You can create a metrics monitor and alert in either of the following ways:

  • On the Metrics page when you initially create your query.
  • On the Alerts > Metrics Monitors page (Manage > Metrics Monitors in the classic UI).

Create a Monitor and Alert

To create a monitor and alert on the Metrics Monitor page:

  1. Create a metrics query
  2. Click the alert icon.

  3. Under Set Rules, you can create a maximum one critical alert and one warning for this monitor.
    • Add threshold for Critical. Click and select the parameters for your critical alert.
      If the metric of any time series is:
      • Greater than/less than a number. Select an option. For example, 80.
      • For all of (or a percentage of) the time series.
      • The last. Select a time period between 5 minutes and an hour. For example, the last 5 minutes.
      • Send notification via. Select Email or a pre-configured Webhook Connection.

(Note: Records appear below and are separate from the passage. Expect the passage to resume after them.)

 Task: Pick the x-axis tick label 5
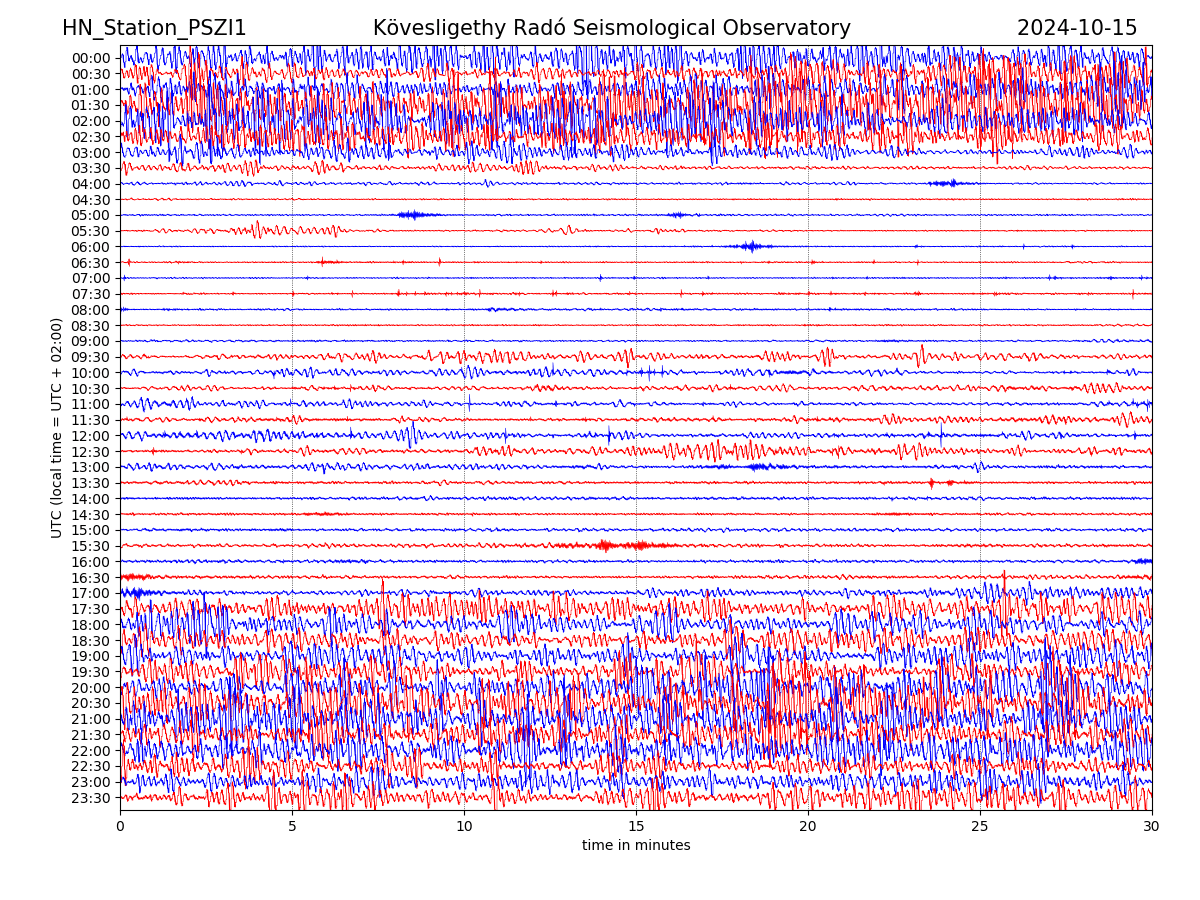pos(292,826)
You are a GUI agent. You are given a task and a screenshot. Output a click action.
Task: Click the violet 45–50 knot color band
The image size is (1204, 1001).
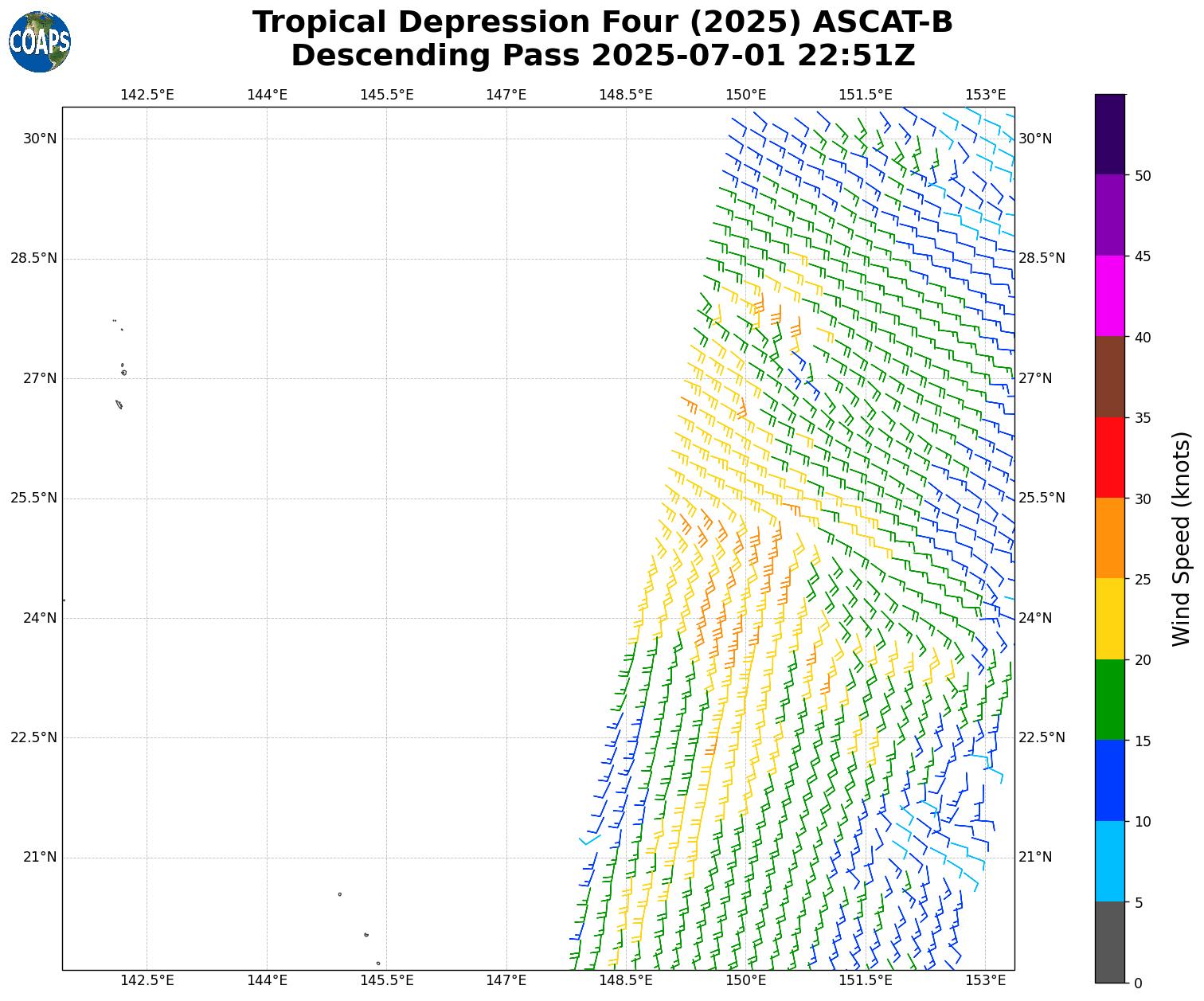point(1109,215)
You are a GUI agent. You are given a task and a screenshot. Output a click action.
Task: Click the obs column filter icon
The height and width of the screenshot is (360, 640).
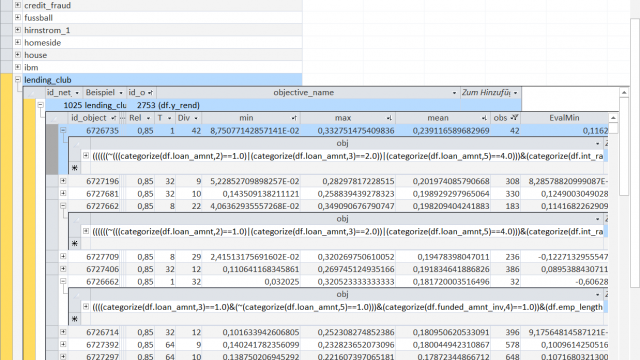pyautogui.click(x=514, y=118)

For email, enter recipients email addresses, separated by commas
    • Add threshold for Warning. Click and select the parameters for your warning alert.
      Else if the metric of any time series is:
      • Greater than/less than a number. Select an option. For example, 60.
      • For all of (or a percentage of) the time series.
      • The last. Select a time period between 5 minutes and an hour. For example, the last 5 minutes.
      • Send notification via. Select Email or a pre-configured Webhook Connection. For email, enter recipients email addresses, separated by commas.
    • Add threshold for Missing Data. Click and select the parameters for your missing data alert.
      If data has not been seen for:
      • All time series / any time series. Choose whether to be notified when no data has been seen on the entire monitor ("all time series") or when no data has been seen for any single time series ("any time series").
      • The last. Select a time period between 5 minutes and 1 hour. For example, the last 5 minutes.
      • Send notification via. Select Email or a pre-configured Webhook Connection. For email, enter recipients email addresses, separated by commas.

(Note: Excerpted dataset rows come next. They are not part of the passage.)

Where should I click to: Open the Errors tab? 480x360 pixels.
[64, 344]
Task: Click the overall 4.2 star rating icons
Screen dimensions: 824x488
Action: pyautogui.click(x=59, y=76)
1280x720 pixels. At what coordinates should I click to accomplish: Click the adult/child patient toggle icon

        Notes about missing data alerts:
        • All time series: these notifications trigger when Sumo Logic has not received any new data points on the entire monitor for the time period specified. For example, if you are monitoring CPU across 5 hosts, you will only be notified when all 5 of the hosts stop reporting data.
        • Any time series: these notifications trigger when Sumo Logic has not received any new data points on a single time series in the monitor. For example, if you are monitoring CPU across 5 hosts, you will be notified when any 1 of the 5 hosts stops reporting data.
        • For infrequently reported metrics, specify a time period greater than the reporting frequency to avoid false alerts. For example, if you expect to receive a metric every 5 minutes, select a time period of 10 minutes or greater.
        • For metrics with ingest latency (e.g., AWS CloudWatch), the Missing Data time period applies to Sumo Logic's receipt time of the data point, not the timestamp of the data point. 
          Example: With a 15 minute missing data rule, if Sumo Logic receives a data point at 9:15am (and the timestamp of the data point is 9:00am), an alert will be triggered if no new data points are received by 9:30am. In this scenario, specify a time period greater than the reporting frequency of the metric.
    • To add additional notifications per threshold, select + while hovering over the rule. To delete the rule entirely, click the Delete icon.
      delete box.png
  4. Under Set Name and Description, add a name for your monitor. The description is optional.
  5. Click Save.

Your new Monitor is saved and displayed in the Manage Data > Alerts > Metrics Monitors page (Manage > Alerts > Metrics Monitors in the classic UI).

Manage Metrics Monitors

The Metrics Monitors page displays the following information about your metrics monitors:

  • Status. Status is a visual representation of the state of each time series in the monitor. It is shaded according to the proportion of Critical, Warning and OK time series within that monitor.
  • Critical. Number of time series in Critical condition.
  • Warning. Number of time series in Warning condition.
  • OK. Number of time series in OK condition.
  • Muted. Displays the mute icon if the monitor is muted.
  • Name. Name of the monitor given when it was created.
  • Description. Displays the monitor description, if available.
  • Status Since. The time that the monitor status most recently changed. For example, if the status changed from OK to Critical at 3:43:17 AM, the column reflects that time.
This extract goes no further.